Book Reviews Coming Soon
What an amazing holiday it has been, between the tsunami tragedy, the Coleman meltdown at The Minneapolis Star-Tribune and the tremendous reception Hugh Hewitt's new book is receiving on the Blogosphere, there has been far more excitement than I recall at this time of the year in a long, long time.
With a horde of family in our home for the holidays, my blogging has been limited to furtively catching up on the news as time and circumstance allowed. But I've also been able to get in some serious reading, one result of which will be a series of book reviews in coming days. For now, here are some brief initial thoughts on the four books that have been occupying my attention:
First, my copy of Hugh's "Blog: Understanding the Information Reformation" is on its way via Amazon.com, and I can't wait to get my hands on it. Being a born-again Southern Baptist with a Reformed perspective and a career in journalism, the title alone is enough to get me excited!

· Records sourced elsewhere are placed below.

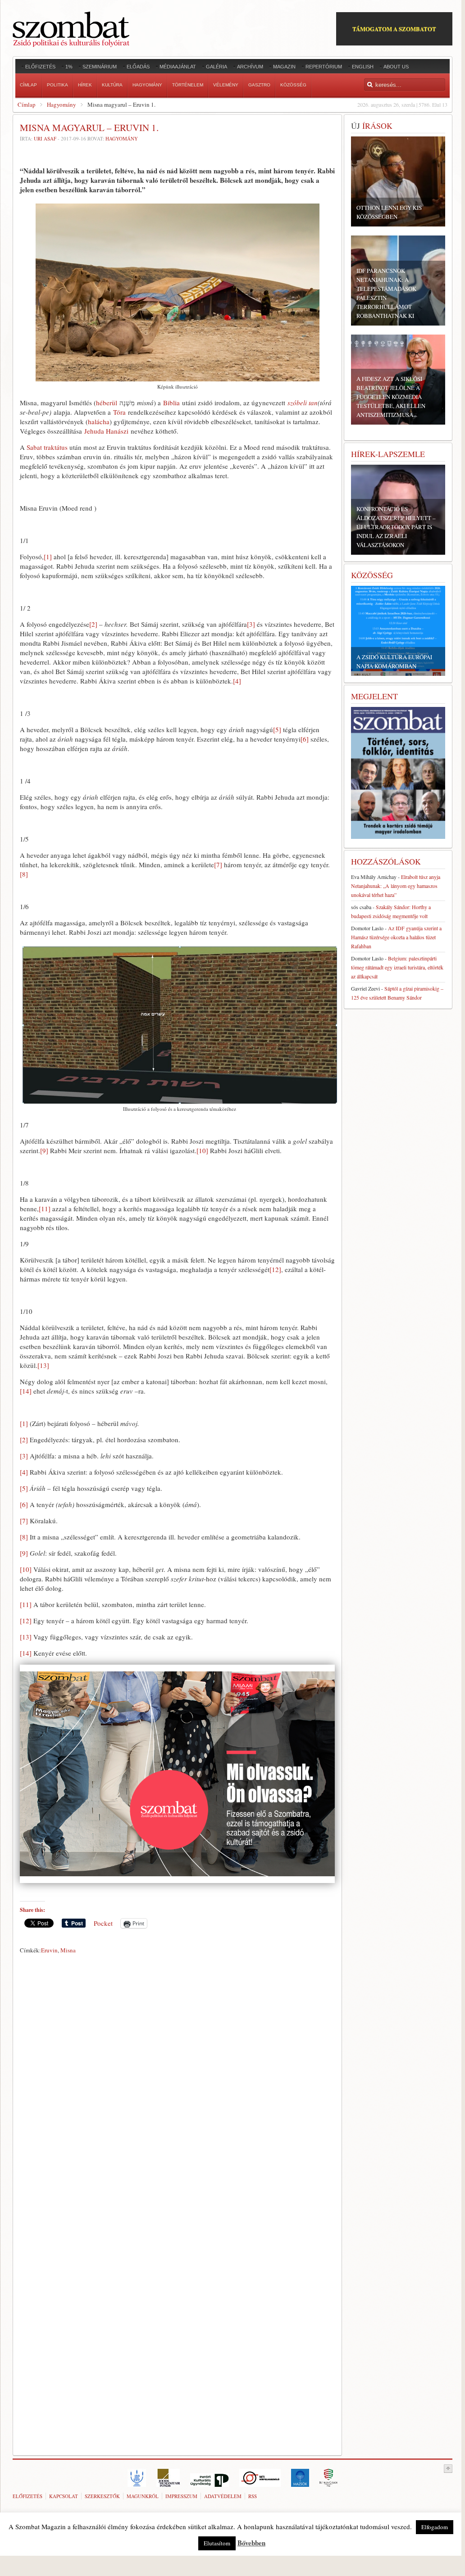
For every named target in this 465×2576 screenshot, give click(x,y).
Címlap (27, 104)
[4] (237, 680)
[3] (251, 624)
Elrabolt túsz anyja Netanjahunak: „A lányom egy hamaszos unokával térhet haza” (395, 885)
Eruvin (49, 1950)
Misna (68, 1950)
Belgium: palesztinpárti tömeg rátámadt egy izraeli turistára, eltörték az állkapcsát (397, 967)
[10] (202, 1150)
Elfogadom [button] (434, 2527)
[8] (24, 873)
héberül (106, 402)
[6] (305, 738)
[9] (44, 1150)
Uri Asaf (45, 138)
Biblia (171, 402)
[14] (26, 1390)
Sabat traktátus (47, 447)
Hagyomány (61, 104)
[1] (48, 556)
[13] (43, 1365)
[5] (277, 729)
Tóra (119, 412)
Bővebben (251, 2543)
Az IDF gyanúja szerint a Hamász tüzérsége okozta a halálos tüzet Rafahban (396, 937)
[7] (218, 864)
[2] (93, 624)
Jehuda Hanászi (106, 430)
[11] (44, 1208)
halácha (98, 421)
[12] (275, 1269)
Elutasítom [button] (217, 2543)
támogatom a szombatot (394, 28)
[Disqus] (177, 2083)
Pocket (103, 1923)
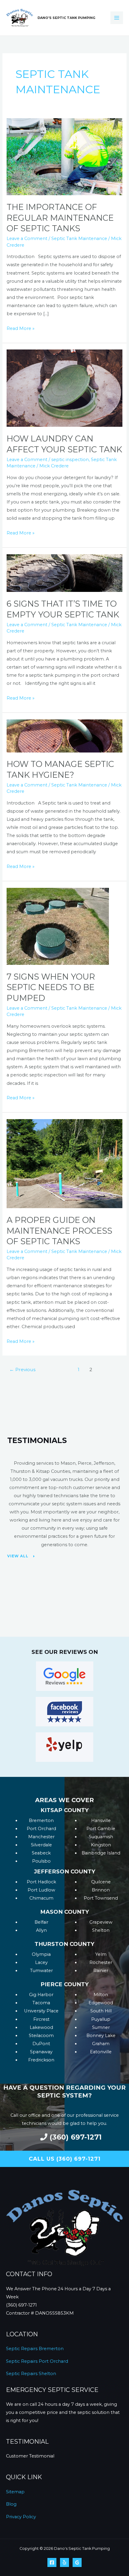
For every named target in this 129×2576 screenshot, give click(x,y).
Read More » (20, 328)
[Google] (77, 2562)
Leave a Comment (27, 238)
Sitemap (15, 2491)
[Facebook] (51, 2562)
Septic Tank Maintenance (79, 238)
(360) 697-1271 (21, 2305)
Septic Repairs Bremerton (35, 2348)
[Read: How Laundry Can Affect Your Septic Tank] (64, 388)
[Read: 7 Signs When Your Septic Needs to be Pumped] (58, 926)
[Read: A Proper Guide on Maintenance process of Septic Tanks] (64, 1163)
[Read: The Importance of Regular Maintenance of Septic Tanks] (64, 156)
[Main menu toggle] (116, 17)
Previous (22, 1369)
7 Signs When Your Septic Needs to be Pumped (51, 987)
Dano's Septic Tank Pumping (66, 18)
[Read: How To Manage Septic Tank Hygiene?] (64, 735)
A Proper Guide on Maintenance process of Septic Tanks (59, 1230)
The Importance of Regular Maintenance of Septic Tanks (60, 217)
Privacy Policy (21, 2516)
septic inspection (70, 459)
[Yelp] (64, 2562)
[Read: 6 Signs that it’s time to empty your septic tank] (64, 572)
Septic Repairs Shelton (31, 2373)
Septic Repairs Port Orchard (37, 2361)
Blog (11, 2504)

But I wonder - how did all you people writing those glowing reviews get your copies so early? And how do I get with the program for Hugh's next book? And Donald Sensing's upcoming effort? And all the rest of the works that are undoubtedly being produced/written/conceived at this very moment? Somebody please help me!!
Second, Dennis Bailey's "The Open Society Paradox: Why the 21st Century Calls for More Openness, not Less" is essential reading for bloggers, legacy media types and anybody else who cares about winning the war on terrorism and preserving civil liberties in America. Dennis has written an important book about which I will have much, much more to say early next week.
Third, James Surowiecki's "The Wisdom of Crowds" explains the critical elements of the success of the Blogosphere and thus why the MSM can never match the reporting power represented in the new media. It may be the essential preface to Hugh's book.
Finally, Nancy Pearcey's "Total Truth: Liberating Christianity from its Cultural Captivity" captures the pre-theoretical presuppositions of secularism and convincingly demonstrates how even modern evangelical Christian culture in America is far from immune from those presuppositions. Pearcey is addressing primarily those of a philosophical bent but in a popular language that makes what could be heavy going quite accessible for those who don't normally ponder issues such as how Aquinas erred in adapting Aristotle to Mediavel thought.
So you see, between slicing the Christmas turkey, playing lots of family games and cracking some delightful books, I have been a busy boy, contrary to all appearances here. Active posting will resume January 3.
In the meantime, folks, have a happy, happy New Year!